Records drawn from a dataset:
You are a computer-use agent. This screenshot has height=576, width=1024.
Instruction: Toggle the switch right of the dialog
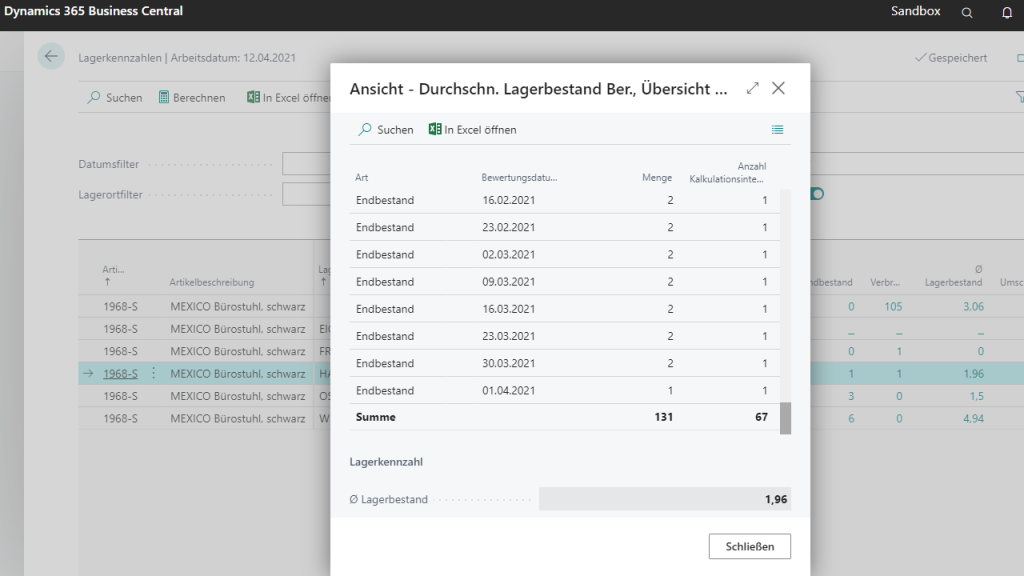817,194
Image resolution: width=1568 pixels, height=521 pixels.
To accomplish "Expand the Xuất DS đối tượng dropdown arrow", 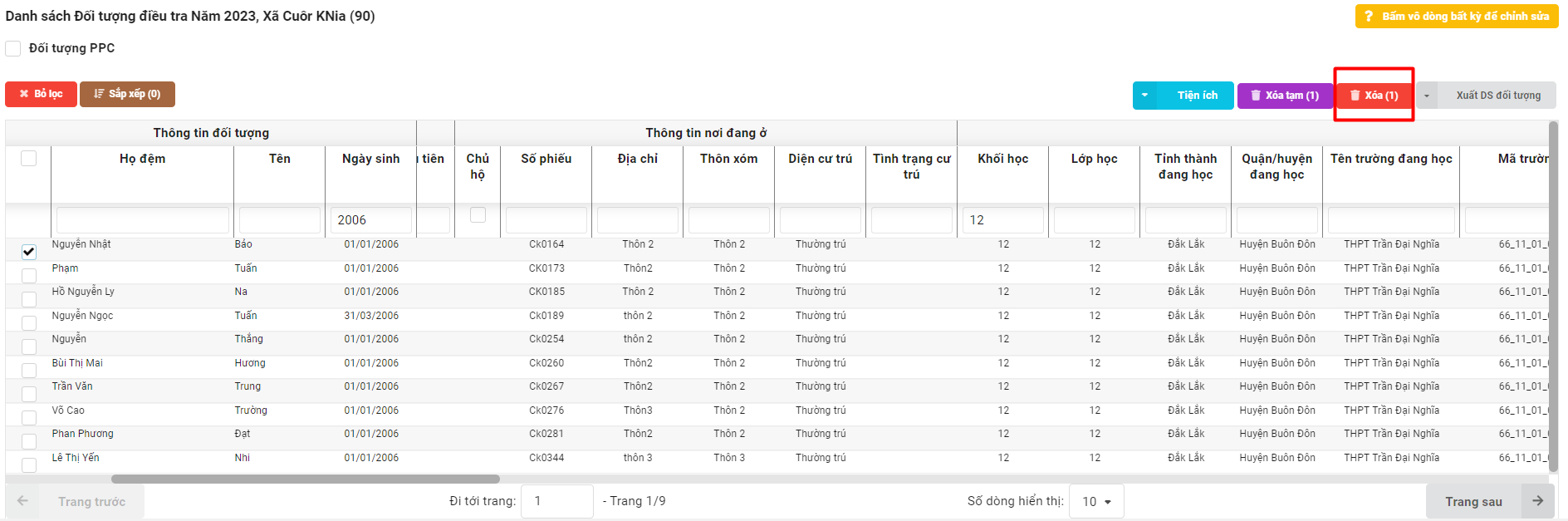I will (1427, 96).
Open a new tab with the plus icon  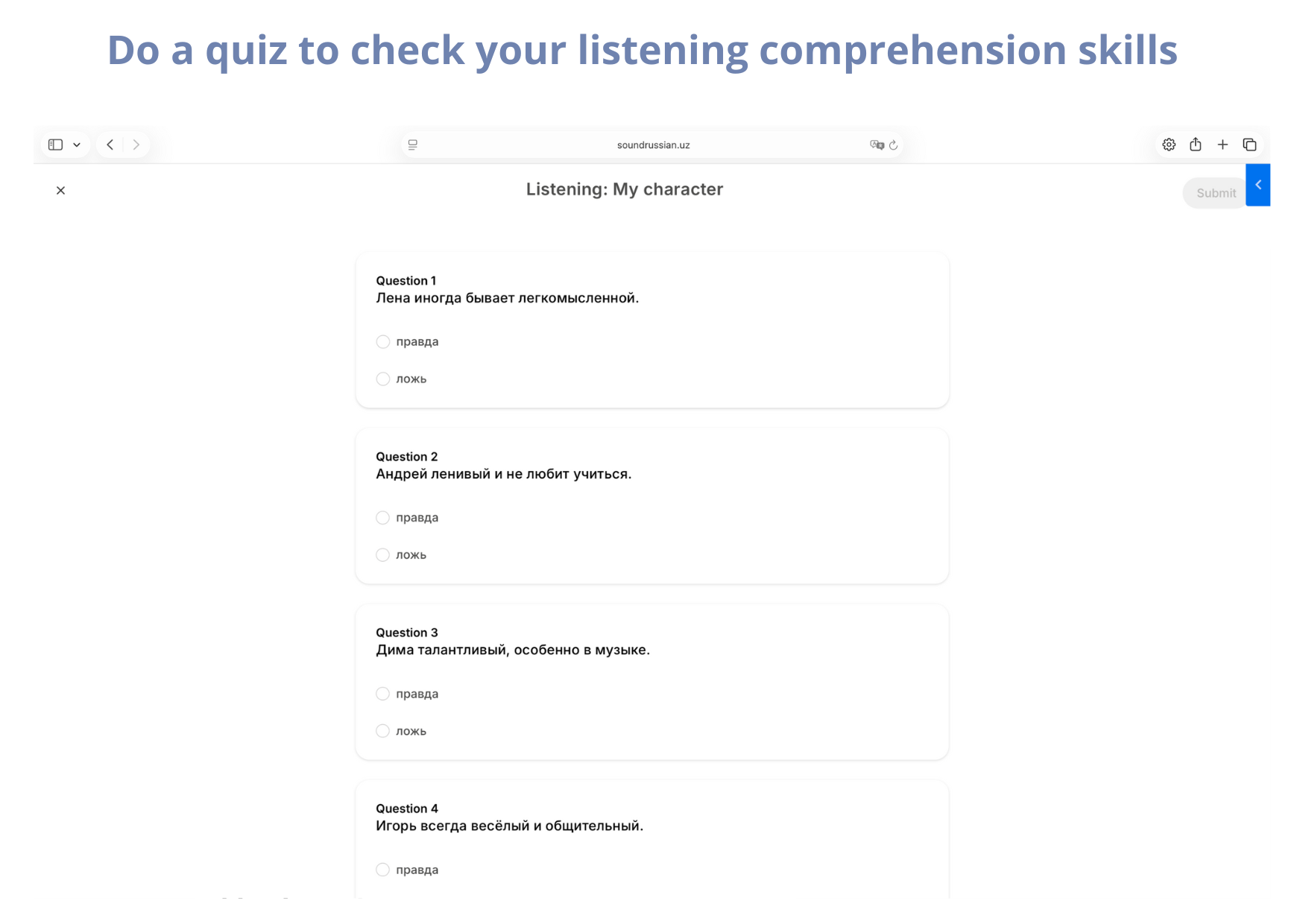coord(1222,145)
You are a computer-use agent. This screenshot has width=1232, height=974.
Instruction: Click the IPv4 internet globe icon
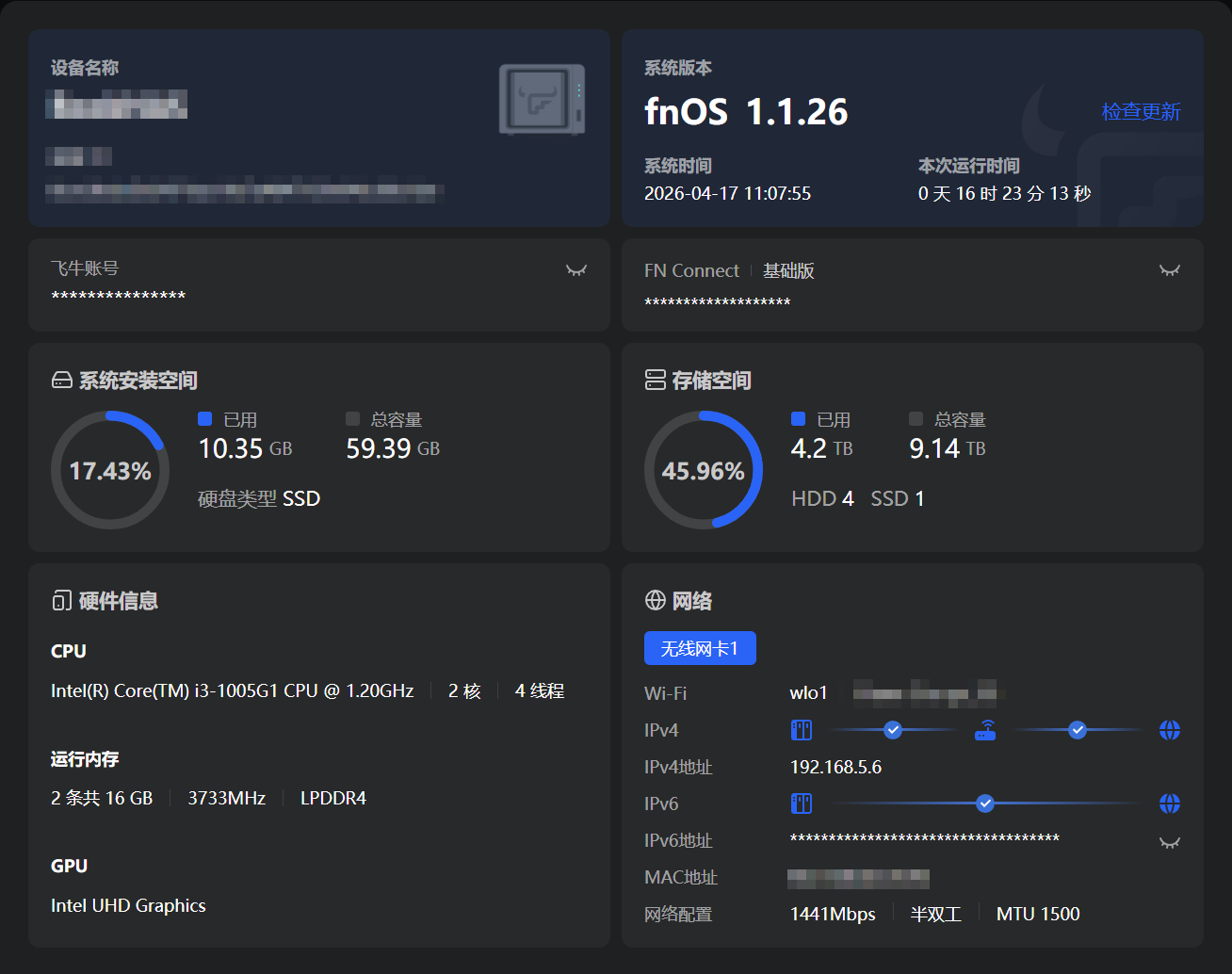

* * *

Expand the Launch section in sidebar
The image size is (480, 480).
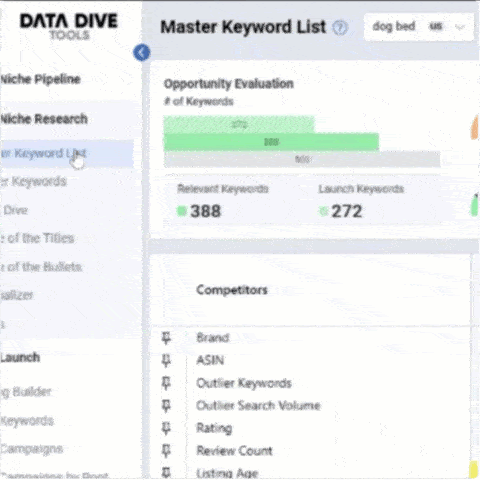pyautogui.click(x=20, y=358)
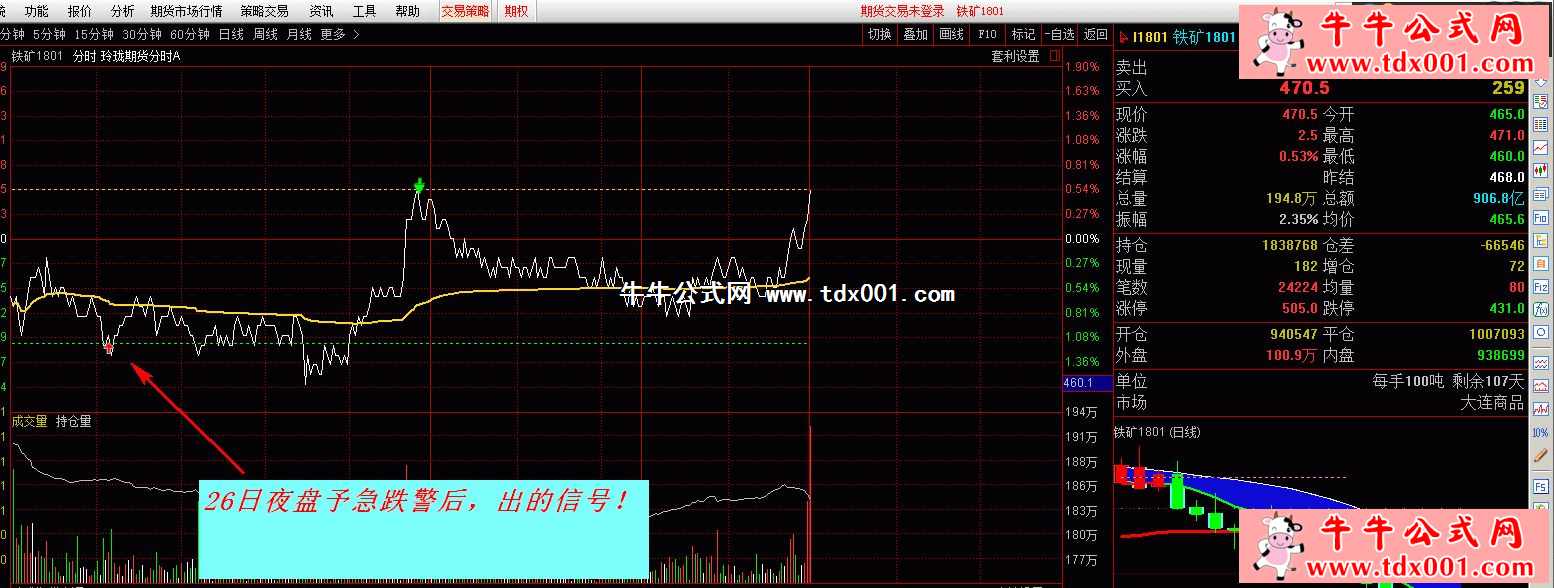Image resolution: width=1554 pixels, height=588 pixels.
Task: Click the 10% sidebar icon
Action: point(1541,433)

* * *

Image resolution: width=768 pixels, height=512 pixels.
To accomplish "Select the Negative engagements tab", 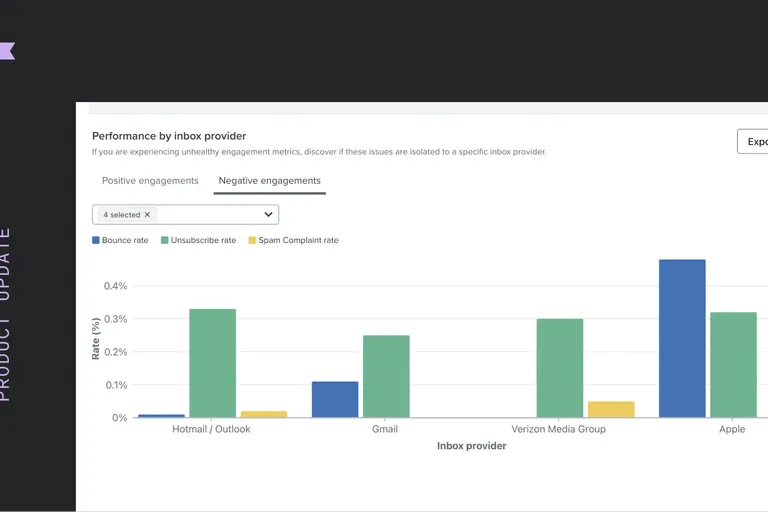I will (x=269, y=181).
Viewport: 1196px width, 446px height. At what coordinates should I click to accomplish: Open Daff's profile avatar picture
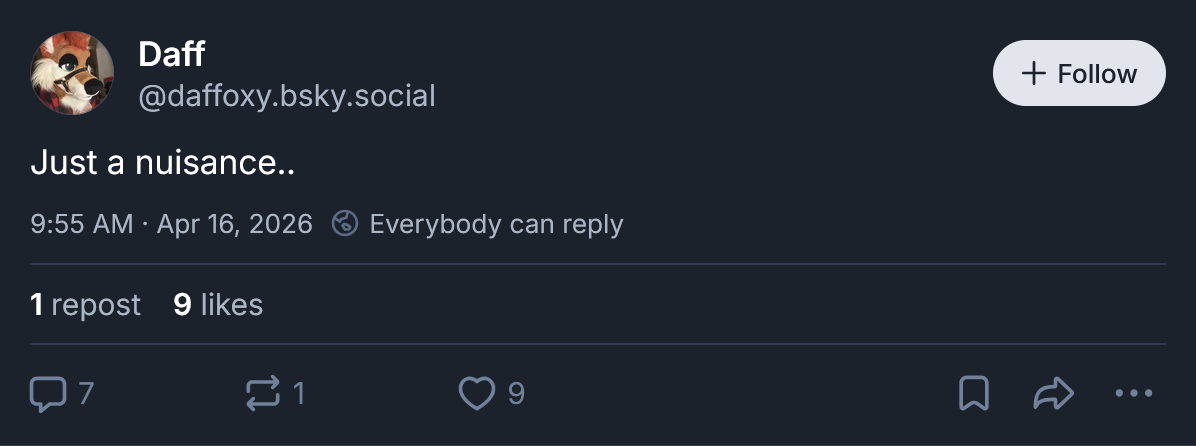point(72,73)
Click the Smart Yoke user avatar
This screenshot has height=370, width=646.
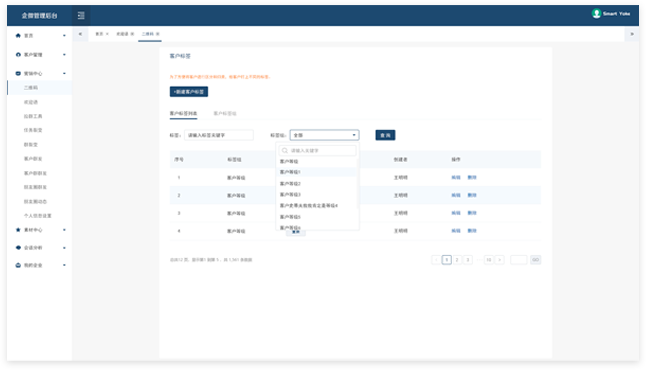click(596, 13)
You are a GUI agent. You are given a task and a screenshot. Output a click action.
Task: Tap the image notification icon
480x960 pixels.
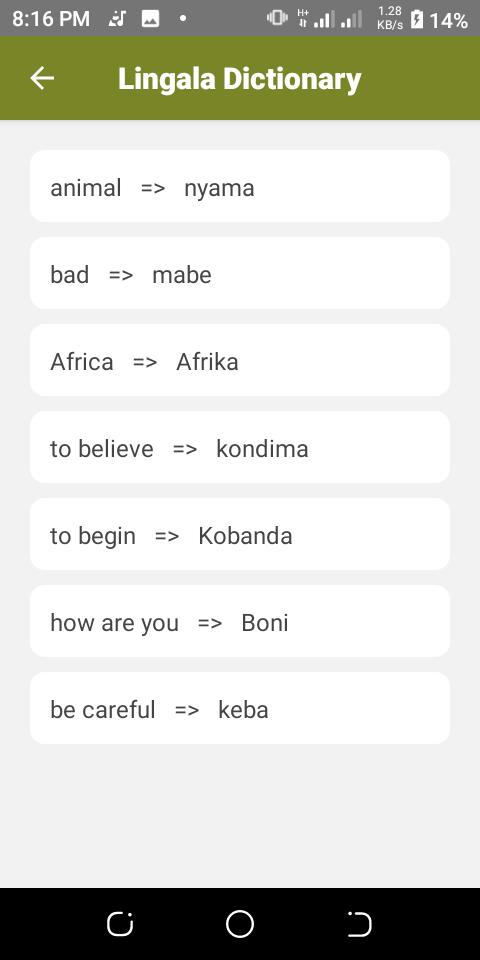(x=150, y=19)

WHAT THIS TASK INVOLVES: The answer must be a single number: the count of lines in the entries above that contain "computer".

SOLUTION: 2